Selection:
============

Just how well did Mitch Trubisky play against New England?

Nothing Mitch Trubisky did in the Bears’ 38-31 loss to the New England Patriots on Sunday shook the confidence of his coaches or teammates in the long-term outlook for their franchise quarterback. If anything, most of what he did continued to show those guys his development is trending in the right direction.

“Mitch is a good-ass quarterback,” right tackle Bobby Massie said. “He’s got ability to do a lot of things. He’s young, but he’s going to be a special player. You see glimpses of that last year, and you see more of it this year. In years to come he’s going to be a hell of a player.”

Trubisky’s final stat line is deceiving in some respects, though. He completed 26 of 50 passes, good for a completion percentage of 52 percent, for 333 yards with two touchdowns and two interceptions and a passer rating of 69.8. He’s now thrown for over 300 yards in three consecutive games, joining Josh McCown and Brian Hoyer as the only quarterbacks to do that in franchise history.

While taking away the last-ditch drive and completion to White — that got the Bears about a yard away from tying or winning the game — shouldn’t be completely ignored in the overall evaluation of Trubisky’s game, he completed 22 of 45 passes for 254 yards before New England’s defense sat as far back as they could with 24 seconds left.

Trubisky’s accuracy was uneven during the game, which Nagy chalked up to something that happens with a young quarterback having to throw so frequently.  

“When you throw the ball 50 times, there's going to be some that are inaccurate,” Nagy said. “This is this kid's second year in the NFL, and this is his first year in our offense. So not everything is going to be dead on. He had a good game today.”

It wasn’t good enough for the Bears to win, though, which is what ultimately counts. Yes, two special teams touchdowns were backbreaking, and the defense struggled with the Patriots’ ability to get the ball out quick and efficiently do the simple things right.

But Trubisky threw two interceptions, one when he tried to make a play on third and long and the ball appeared to bounce out of the arms of Josh Bellamy and into the waiting hands of Patriots cornerback J.C. Jackson.

The other, though, came when Anthony Miller had a step on safety Jonathan Jones. Instead of leading Miller into the end zone, Trubisky under threw the ball a touch, turning what could’ve been a touchdown throw into a 50-50 ball.

Jones made a spectacular play to intercept the pass, and New England engineered a 96-yard scoring drive after it that put the Bears down 14 in the fourth quarter.

“I thought I could have put it out there a little further,” Trubisky said. “I loved Anthony's route he ran, and I threw it a little later than I wanted to because I had to check protection to make sure I gave a slide call to make sure we could pick up the blitz that they brought through, and I just bounced back to the other side, so it was a little later than I wanted to be.

"But I thought he ran a great route, loved how he took it high, and I just got pushed out there a little further, but it was a 50/50 ball, and he had a chance to get it, and the other guy had a chance to get it, and the other dude made a great play.”

============

Data excerpt:

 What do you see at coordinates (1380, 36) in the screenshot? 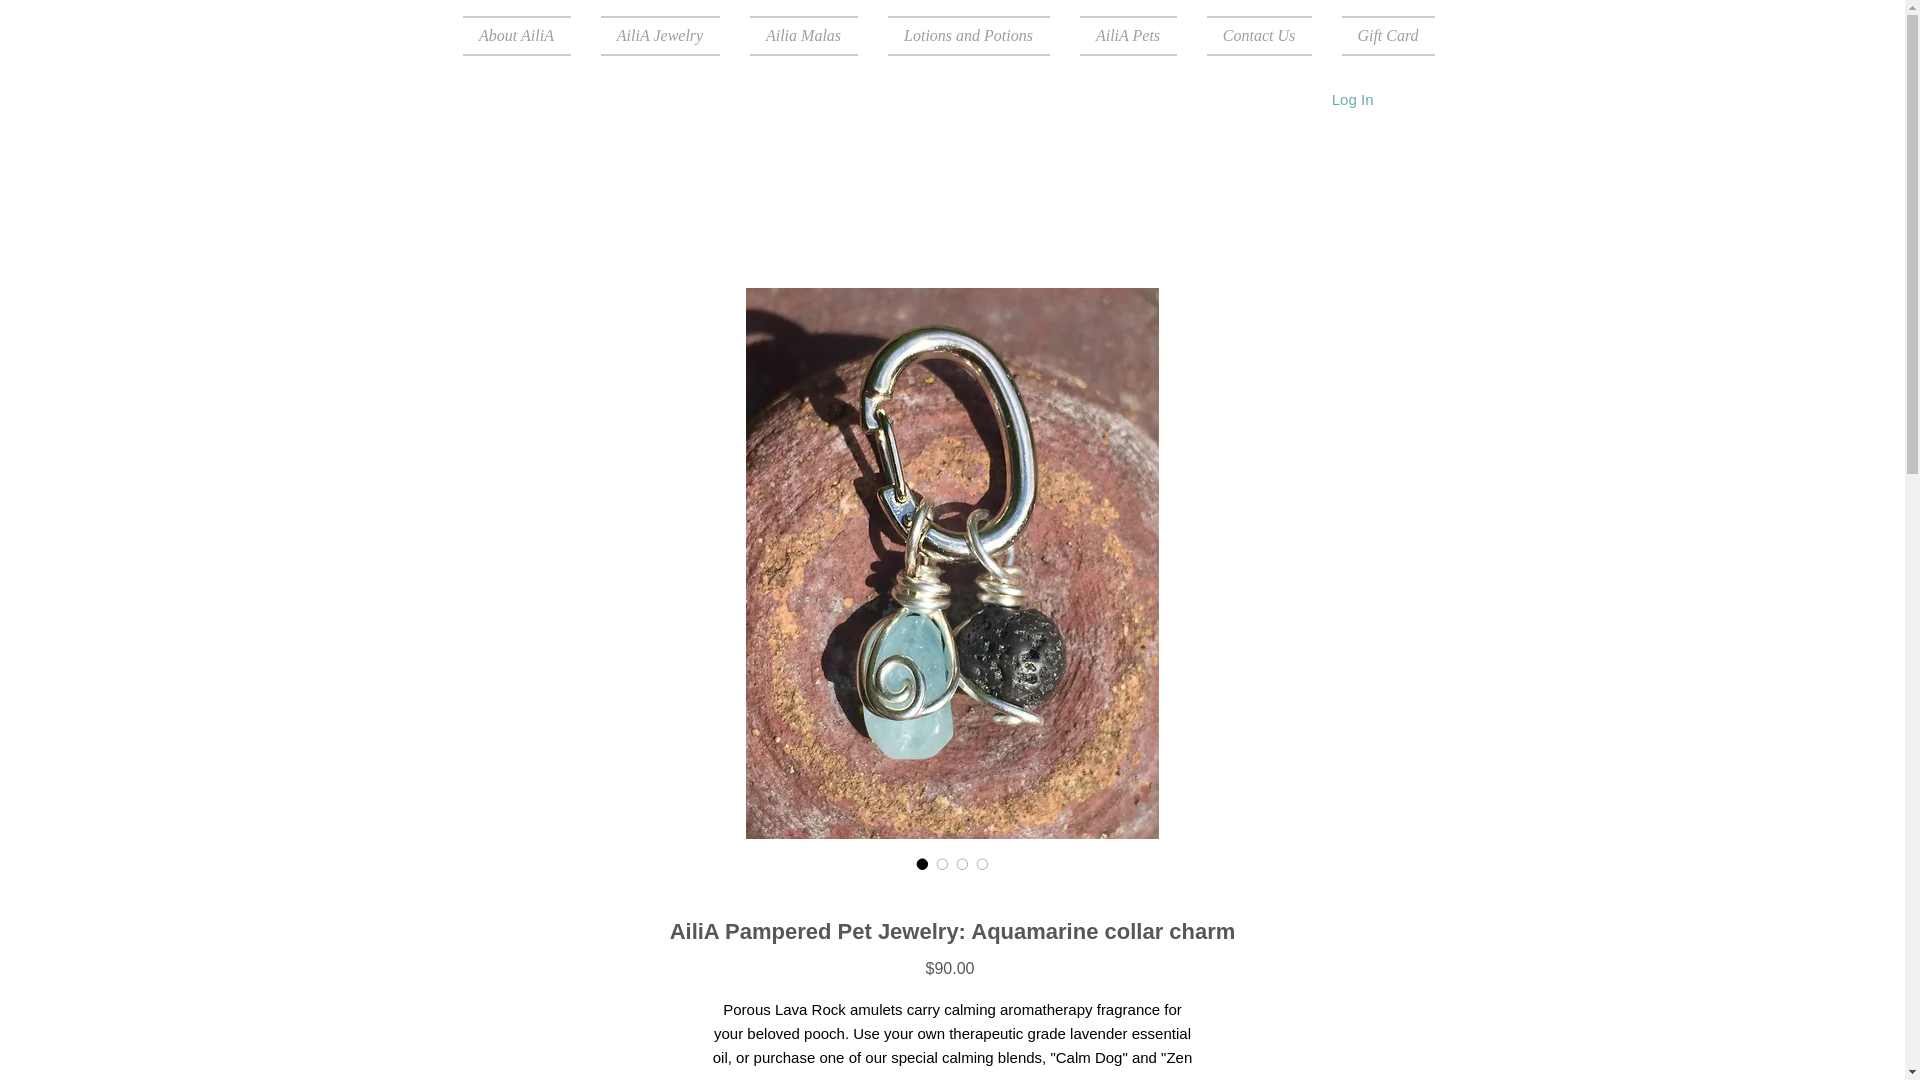
I see `Gift Card` at bounding box center [1380, 36].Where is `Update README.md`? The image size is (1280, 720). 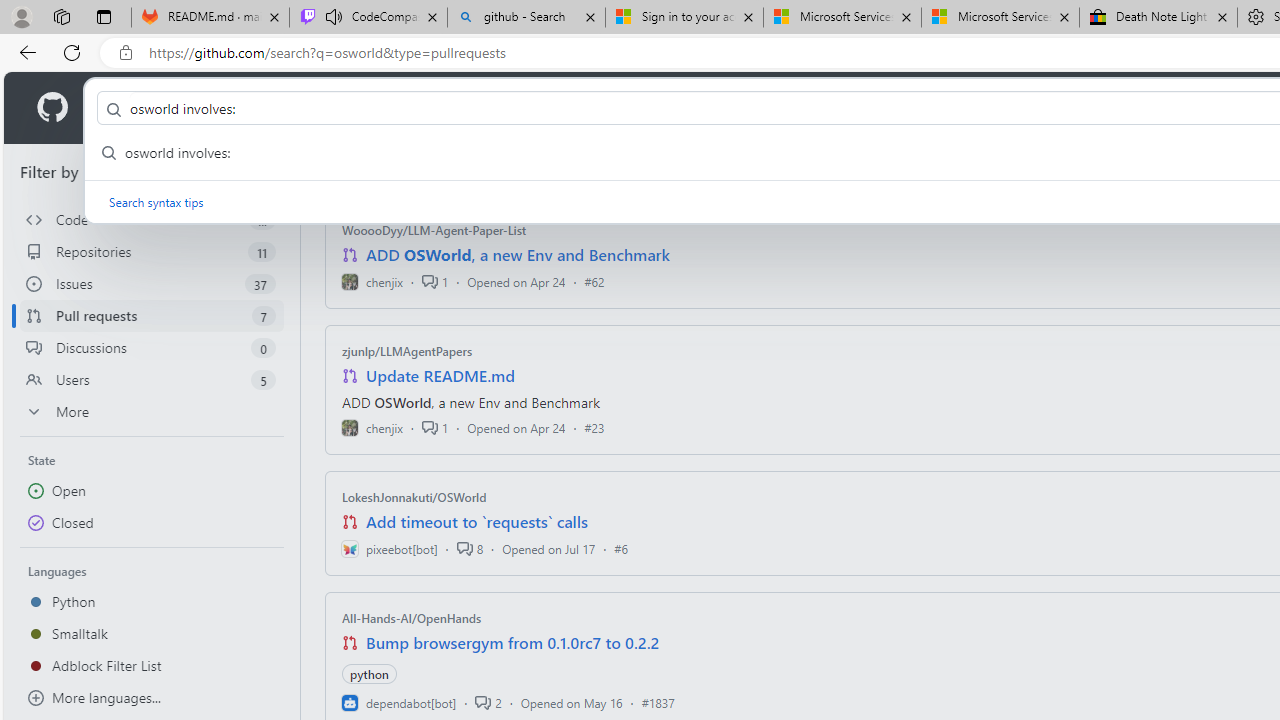 Update README.md is located at coordinates (440, 376).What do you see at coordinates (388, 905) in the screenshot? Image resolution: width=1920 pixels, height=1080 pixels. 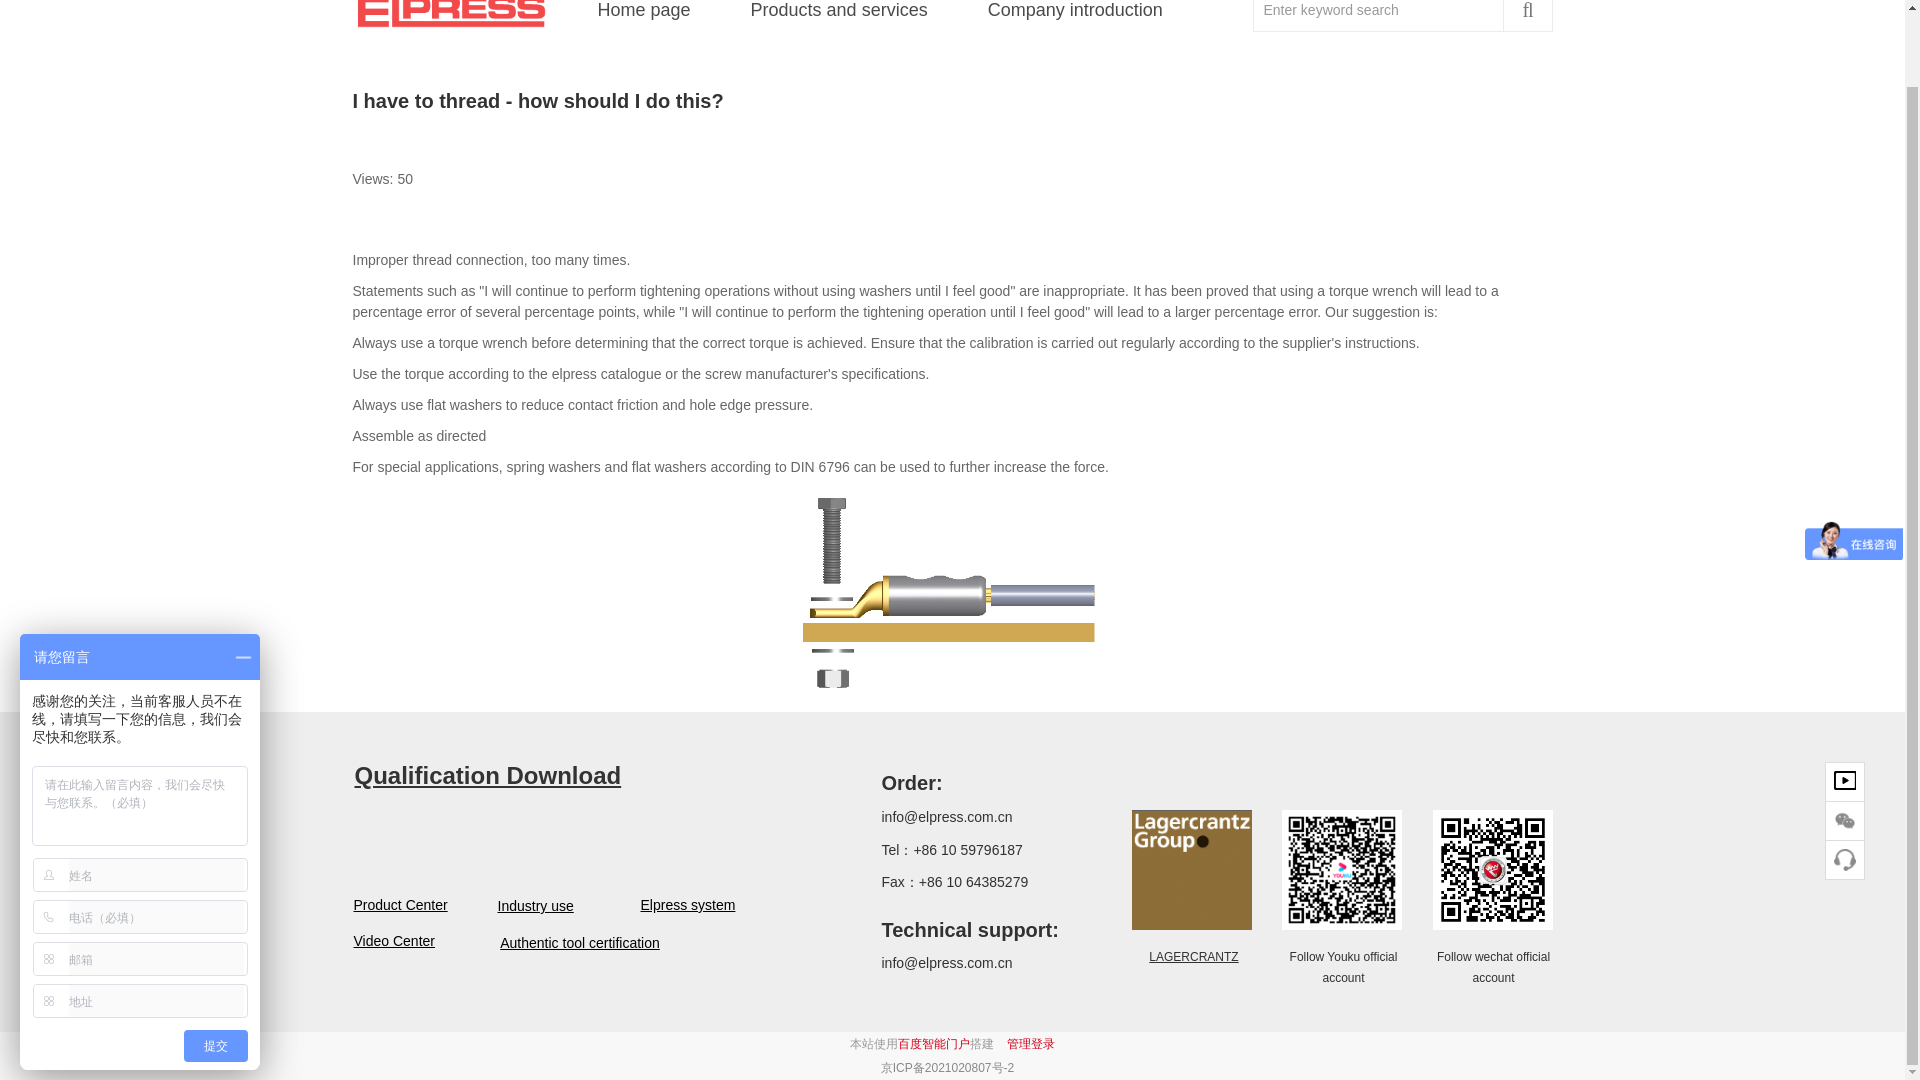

============

Problem set:
1. Translate this sentence from the Trubisky article into Spanish: "It wasn't good enough for the Bears to win, though, which is what ultimately counts."
2. Answer these questions using the Trubisky article.
(a) What was the final score of the Bears' loss to the Patriots?
(b) What position does Bobby Massie play?
(c) Which Patriots player intercepted the pass thrown toward Anthony Miller?
3. Continue the article on Mitch Trubisky's game against New England from its last paragraph.
The material plays no part in this exercise.

Response list:
1. Sin embargo, no fue suficiente para que los Bears ganaran, que es lo que al final cuenta.

2.
(a) 38-31
(b) Right tackle
(c) Safety Jonathan Jones

3.
The Patriots’ defense did well to take away Taylor Gabriel — who had been Trubisky’s favorite target over the last few weeks — by shading a cornerback to the receiver’s inside shoulder and playing a safety over the top consistently. Allen Robinson was hampered by a groin issue and didn’t make an impact (five targets, one catch, four yards).

What the Bears liked from Trubisky, though, was how he switched to relying on Trey Burton (11 targets, nine catches, 129 yards, one touchdown) and stuck with Tarik Cohen (12 targets, eight catches, 69 yards, one touchdown).

Trubisky was outstanding running the ball, scrambling over 70 yards for an eight-yard touchdown and deftly extending a run into a 39-yard gain in the third quarter. His team-best 81 rushing yards on six attempts were an effective counter-punch to what Belichick threw at him.

But Trubisky threw two passes in the end zone that could’ve — and probably should’ve — been picked off. Those two throws were concerning given Trubisky threw a momentum-shifting interception in the end zone last week in Miami.

“He forced one in the end zone that everyone is holding your breath when he throws it, and that can happen sometimes with a young quarterback,” Nagy said. “But that was one of the ones that he knew right away 'I shouldn't have done that.'”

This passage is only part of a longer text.